I've done my fair share of solo drinking in Japan. I tend to bring Japanese
manga or books with me and read at the bar. This is kind of a flag that says,
"I speak Japanese". I've never failed to spend the evening chatting with
people :-) So I don't think people are necessarily looking for solitude.

I also often see young women sitting by themselves in cafes. Sitting at a
table by yourself sends a really different message. However, even then usually
I find that regulars get to know the staff and that usually results in people
getting to know each other. It's a bit like going to a local pub in the UK --
the staff introduces you to other people if you are a regular.

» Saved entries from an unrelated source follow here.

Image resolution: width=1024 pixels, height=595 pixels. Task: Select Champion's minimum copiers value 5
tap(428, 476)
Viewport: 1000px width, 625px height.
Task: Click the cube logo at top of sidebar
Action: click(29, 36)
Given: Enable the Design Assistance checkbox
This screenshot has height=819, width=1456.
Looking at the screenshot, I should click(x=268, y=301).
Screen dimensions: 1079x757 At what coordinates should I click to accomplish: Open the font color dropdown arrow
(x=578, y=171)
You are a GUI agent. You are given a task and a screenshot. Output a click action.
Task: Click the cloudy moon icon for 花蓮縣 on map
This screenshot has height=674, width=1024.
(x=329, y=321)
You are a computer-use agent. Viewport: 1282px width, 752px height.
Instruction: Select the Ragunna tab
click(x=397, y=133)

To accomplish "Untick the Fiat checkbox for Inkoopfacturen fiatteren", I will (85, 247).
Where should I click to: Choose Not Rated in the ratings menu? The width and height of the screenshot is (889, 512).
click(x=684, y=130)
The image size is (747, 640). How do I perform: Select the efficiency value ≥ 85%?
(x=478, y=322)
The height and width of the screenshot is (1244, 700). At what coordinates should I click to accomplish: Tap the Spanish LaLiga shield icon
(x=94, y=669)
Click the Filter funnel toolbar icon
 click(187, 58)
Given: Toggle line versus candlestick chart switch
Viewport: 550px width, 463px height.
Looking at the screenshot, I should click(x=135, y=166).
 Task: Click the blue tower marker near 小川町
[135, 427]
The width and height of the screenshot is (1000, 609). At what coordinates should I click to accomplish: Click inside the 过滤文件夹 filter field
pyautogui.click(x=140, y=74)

The absolute biggest thing that I find different is young women going on trips
alone. This is incredibly popular and obviously a departure from older
culture. My friends who were young when I met them (been here long enough that
I don't have any young friends left!) often specifically wanted to travel
alone. It was a kind of spirit of adventure. If you have only yourself to
depend on, then it's more exciting. And they don't just go to safe places.
I've had friends go camping in literal war zones! Maybe I just have crazy
friends :-) For me, though, it's one of the biggest surprises of the current
Japanese culture.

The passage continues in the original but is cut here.